- [What to do]:
(a) Answer each question using the court order.
(i) Which judge is named as the assigned judge?
(ii) What is the plaintiff's name?
(iii) What share of the preceding month's income may be collected from the plaintiff's trust fund account each month?
(b) Write the next paragraph of the court order, starting right after its last sentence.

- [Selection]:
════════════════════

Name of Assigned Judge John J. Tharp Sitting Judge if Other or Magistrate Judge than Assigned Judge



Plaintiff's motion for leave to proceed in forma pauperis [3] is granted. The Court authorizes and orders Stateville Correctional Center officials to deduct $16.98 from Plaintiff's account, and to continue making monthly deductions in accordance with this order. The Clerk shall send a copy of this order to the trust fund officer at Stateville Correctional Center. The Clerk shall also: (1) issue summonses as to the Defendants, (2) attach a Magistrate Judge Consent Form to the summonses for Defendants, and (3) send Plaintiff said Form and Instructions for Submitting Documents along with a copy of this order. Plaintiff's motion for appointment of counsel [4] is denied without prejudice.

O [For further details see text below.] Docketing to mail notices.


Plaintiff, Shalawn Wright, currently an inmate at Stateville Correctional Center, has filed a civil rights complaint under 42 U.S.C. § 1983 and the Religious Land Use and Institutionalized Persons Act of 2000, § 3, 42 U.S.C. § 2000cc-1(a).

Plaintiff's in forma pauperis application indicates that he cannot prepay the $350 filing fee. The Court grants his motion to proceed in forma pauperis and, pursuant to 28 U.S.C. § 1915(b)(1), assesses an initial partial filing fee of $16.98. The Court authorizes the supervisor of inmate trust accounts at Plaintiff's place of confinement to collect, when funds exist, the partial filing fee from Plaintiff's trust fund account and pay it directly to the clerk of this court. After payment of the initial partial filing fee, the trust fund officer at Plaintiff's place of confinement, currently Dixon Correctional Center, is authorized to collect monthly payments from Plaintiff's trust fund account in an amount equal to 20% of the preceding month's income credited to the account. Monthly payments collected from Plaintiff's trust fund account shall be forwarded to the clerk of court each time the amount in the account exceeds $10 until the full $350 filing fee is paid. All payments shall be sent to the Clerk, United States District Court, 219 S. Dearborn St., Chicago, IL 60604, 20th floor, and shall clearly identify Plaintiff's name and the case number assigned to this action. Plaintiff shall remain responsible for payment of the filing fee, and Dixon trust account officers shall notify transferee authorities of any outstanding balance owed pursuant to this order in the event that Plaintiff is transferred to another facility.

════════════════════

- [Dataset excerpt]:
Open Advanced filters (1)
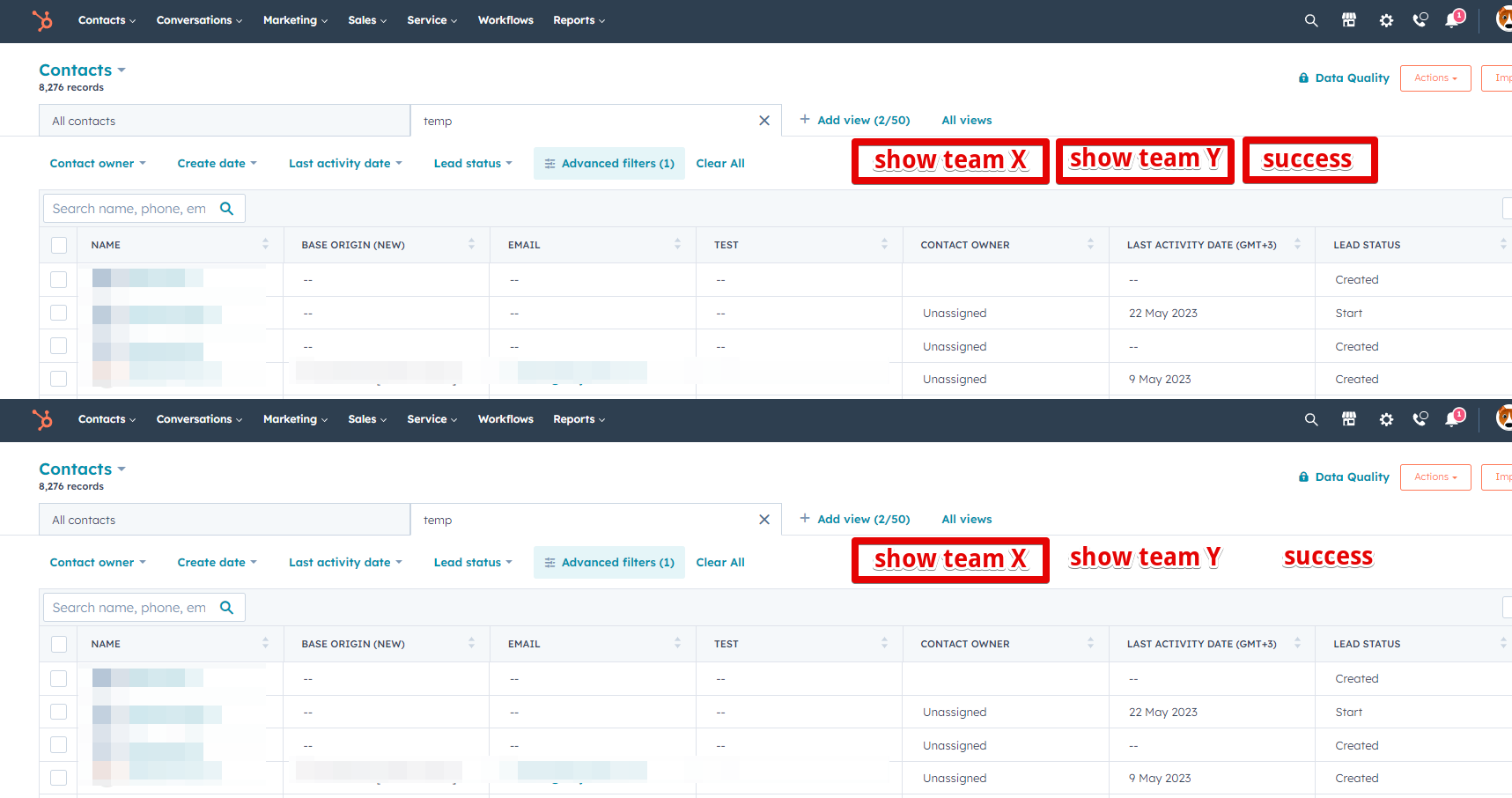This screenshot has width=1512, height=798. click(x=608, y=163)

════════════════════

- [Set of answers]:
(a)
(i) John J. Tharp
(ii) Shalawn Wright
(iii) 20%

(b)
Plaintiff alleges that he while incarcerated at Pontiac Correctional Center, he requested a prayer cap, prayer rug, and religious oil to enable him to practice his religion in compliance with his religious tenants. When the items arrived at the prison, the cap and rug were confiscated because they were "too big" and the oils were confiscated because they were in glass bottles (which are not allowed). Plaintiff filed a grievance regarding the confiscated items that was eventually sent to Religious Practice Advisory Board on December 9, 2011. Since that time, Plaintiff was moved to Stateville Correctional Center where he was also denied these religious items in light of the pending grievance before the Religious Advisory Board. Plaintiff has written a request to the Religious Advisory Board regarding the issue to no avail Plaintiff alleges that he is unable to practice his religion consistent with his religious tenants without the items. Plaintiff seeks both monetary damages and injunctive relief. Plaintiff names Salvador Godinez, the Director of the Illinois Department of Corrections, and four individuals from Pontiac that were allegedly involved in the confiscation of Plaintiff's religious items. Accepting Plaintiff's allegations as true, as the Court must at this stage of the proceedings, Plaintiff has sufficiently pled that the named Defendants have substantially burdened his ability to practice his religion. See, e.g., Tarpley v. Allen County, Indiana, 312 F.3d 895, 898 (7th Cir. 2002) (correctional administrators must permit inmates a reasonable opportunity to exercise their religious beliefs); 42 U.S.C. § 2000cc (prohibiting the substantial burden on free exercise of religion unless it furthers a compelling government interest and is the least restrictive means of furthering that compelling interest). The Defendants must therefore respond to the complaint.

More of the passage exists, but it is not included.